Maddy Kent Dychtwald is an American author and professional speaker. She co-founded Age Wave, a California Bay Area-based consulting and research company. Her books have discussed the economic improvement of women over time and how the increasing social and political power of women will impact fields such as financial services, healthcare, and consumer marketing.

==Career==
=== Authorship ===
Dychtwald is the author of four books. Her 2024 book Ageless Aging appeared on the USA Today and Publishers Weekly national best-seller lists. Her work explores topics such as women's economic progress and its influence on industries like financial services, healthcare, and marketing. Influence: How Women’s Soaring Economic Power Will Transform Our World for the Better examines shifting gender roles, highlighting that women now make up more than half of the workforce and earn the majority of university degrees.

Cycles: How We Will Live, Work, and Buy analyzes demographic trends, particularly the growing economic influence of older adults. The Boston Globe described the book as “thought-provoking” and “packed with anecdotes.” In the children’s book Gideon’s Dream: A Tale of New Beginnings, co-authored with Ken Dychtwald, she introduces children to the idea that people of all ages experience change.
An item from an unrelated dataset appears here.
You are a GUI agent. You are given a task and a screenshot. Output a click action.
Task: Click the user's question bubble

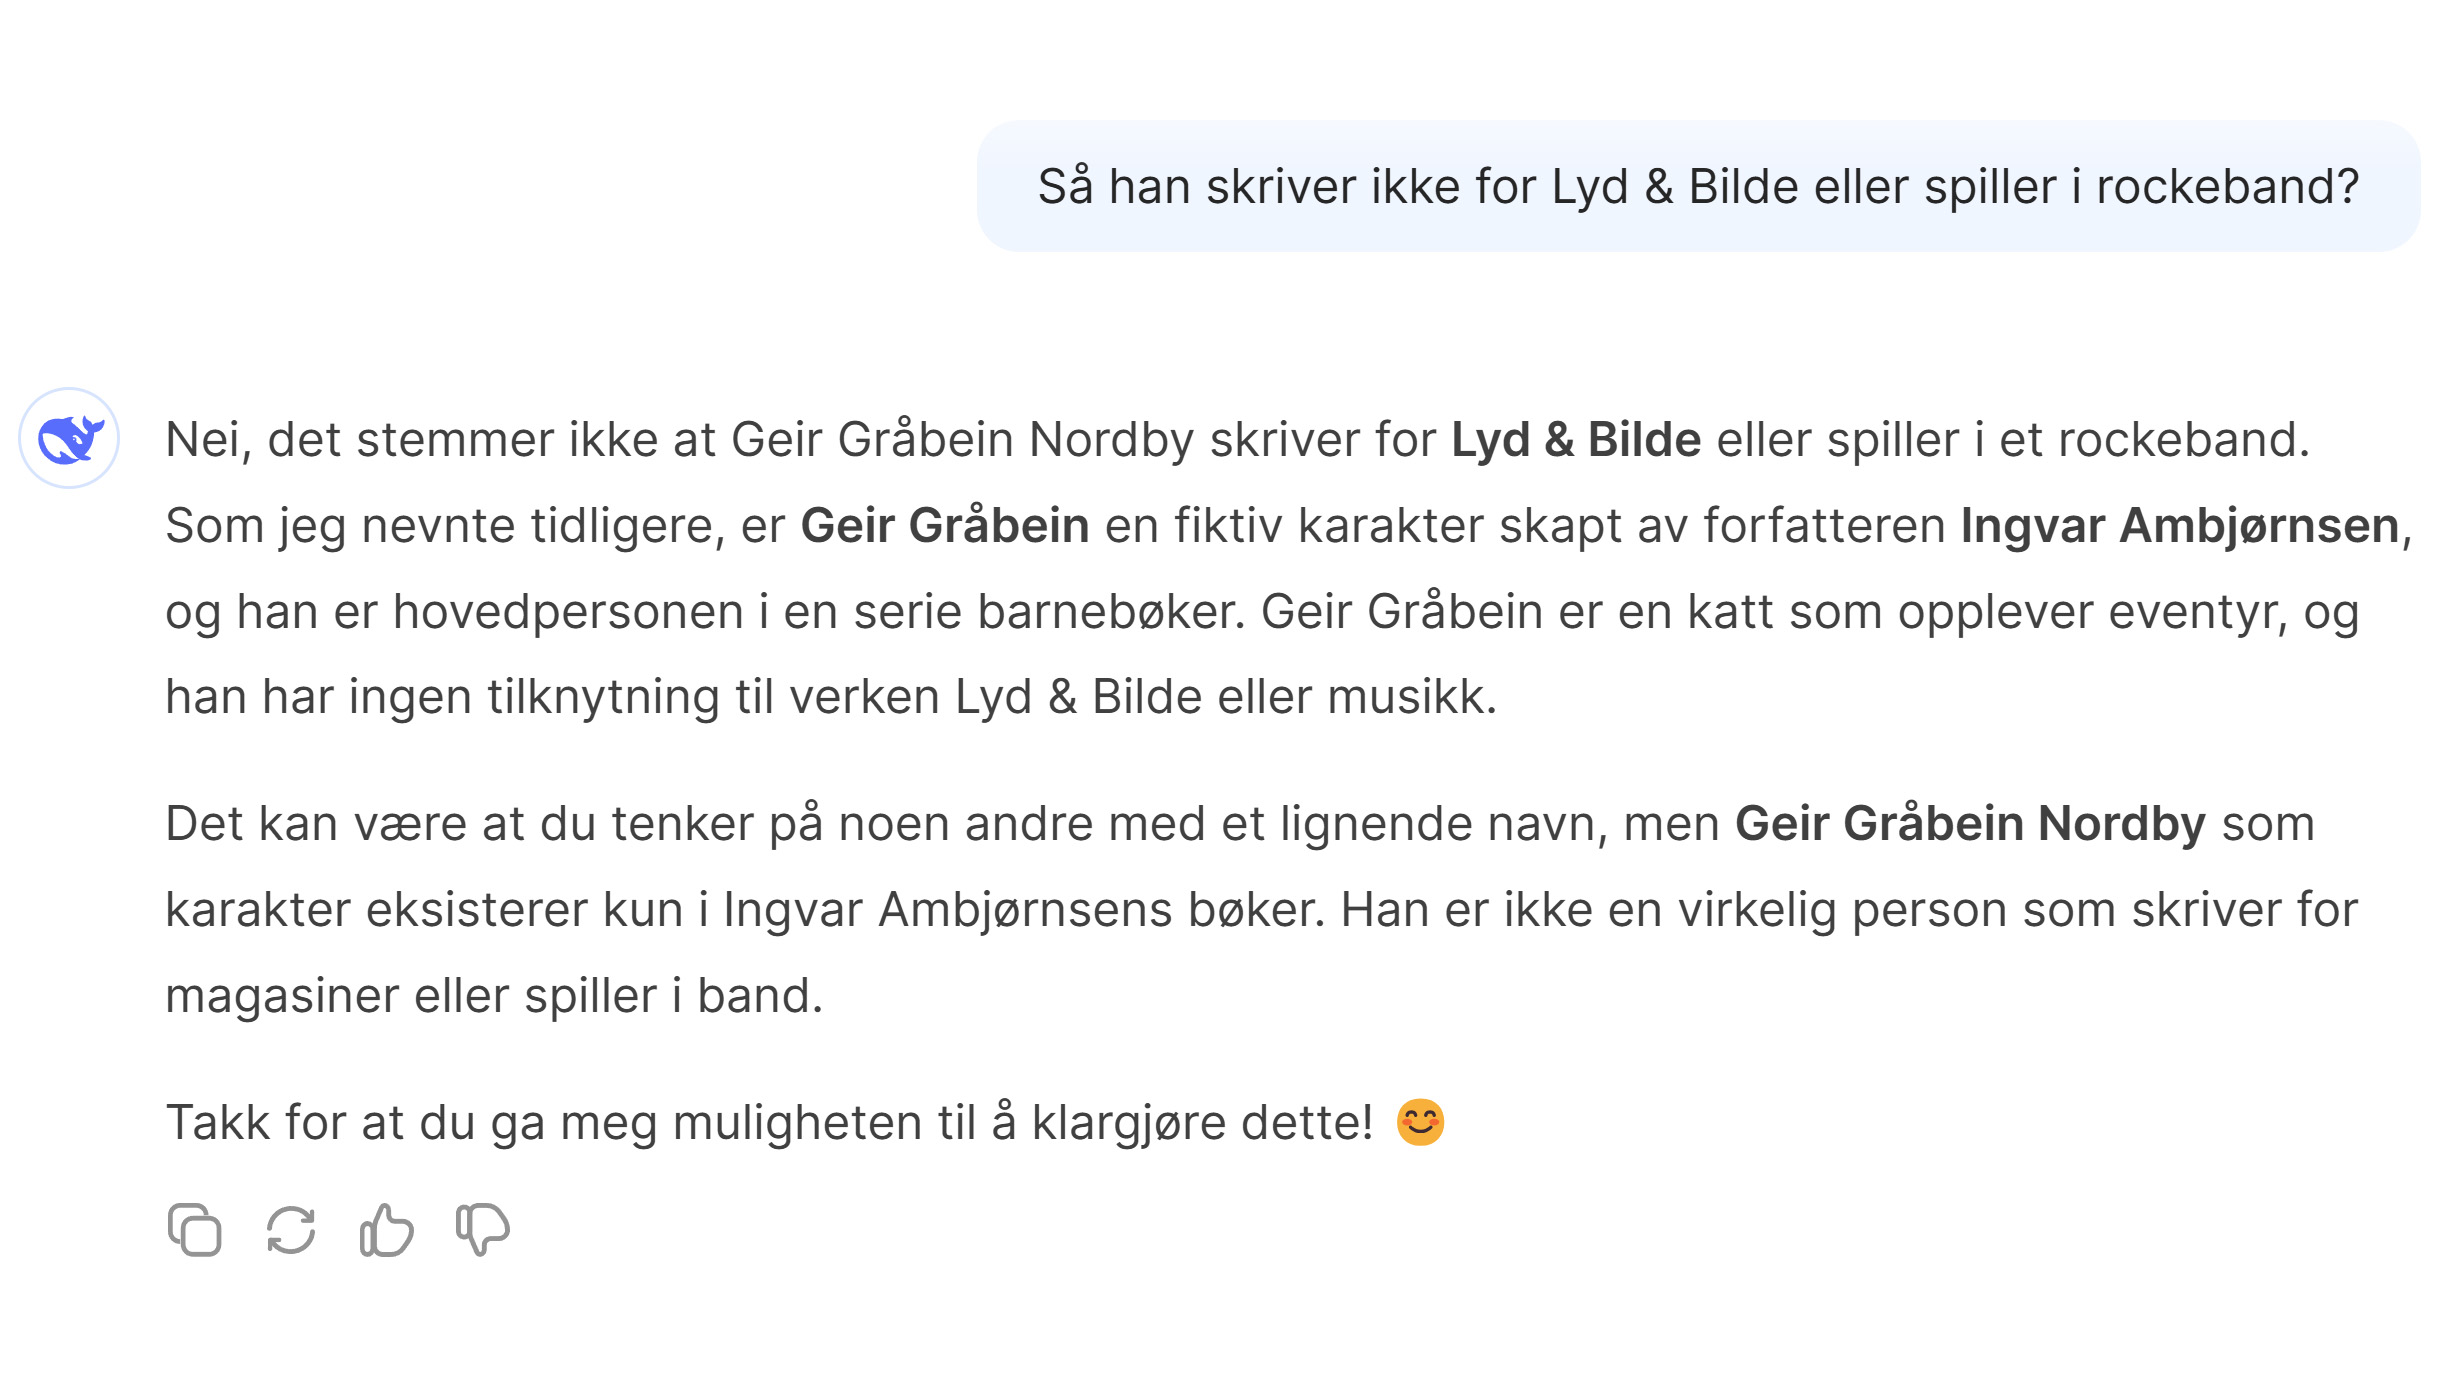click(x=1697, y=186)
The book features illustrations by Disney artist Dave Zaboski and his 7-year-old daughter.

===News and media===
Dychtwald has been featured in various media outlets including U.S. News & World Report and TIME. She is a contributor to the Wall Street Journal's Retirement Expert Panel, where she authored the top wealth-management expert post for 2017 and 2018 based on reader traffic.

===Professional speaking and consulting===
Dychtwald has appeared on programs such as LA Times Today, Yahoo Finance, and CBS Chicago, discussing topics related to longevity and women's health. Additionally, she has been featured on numerous podcasts, including The Blonde Files, Your Money Map, and Voices of Esalen, where she offers practical advice on enhancing healthspan and embracing aging.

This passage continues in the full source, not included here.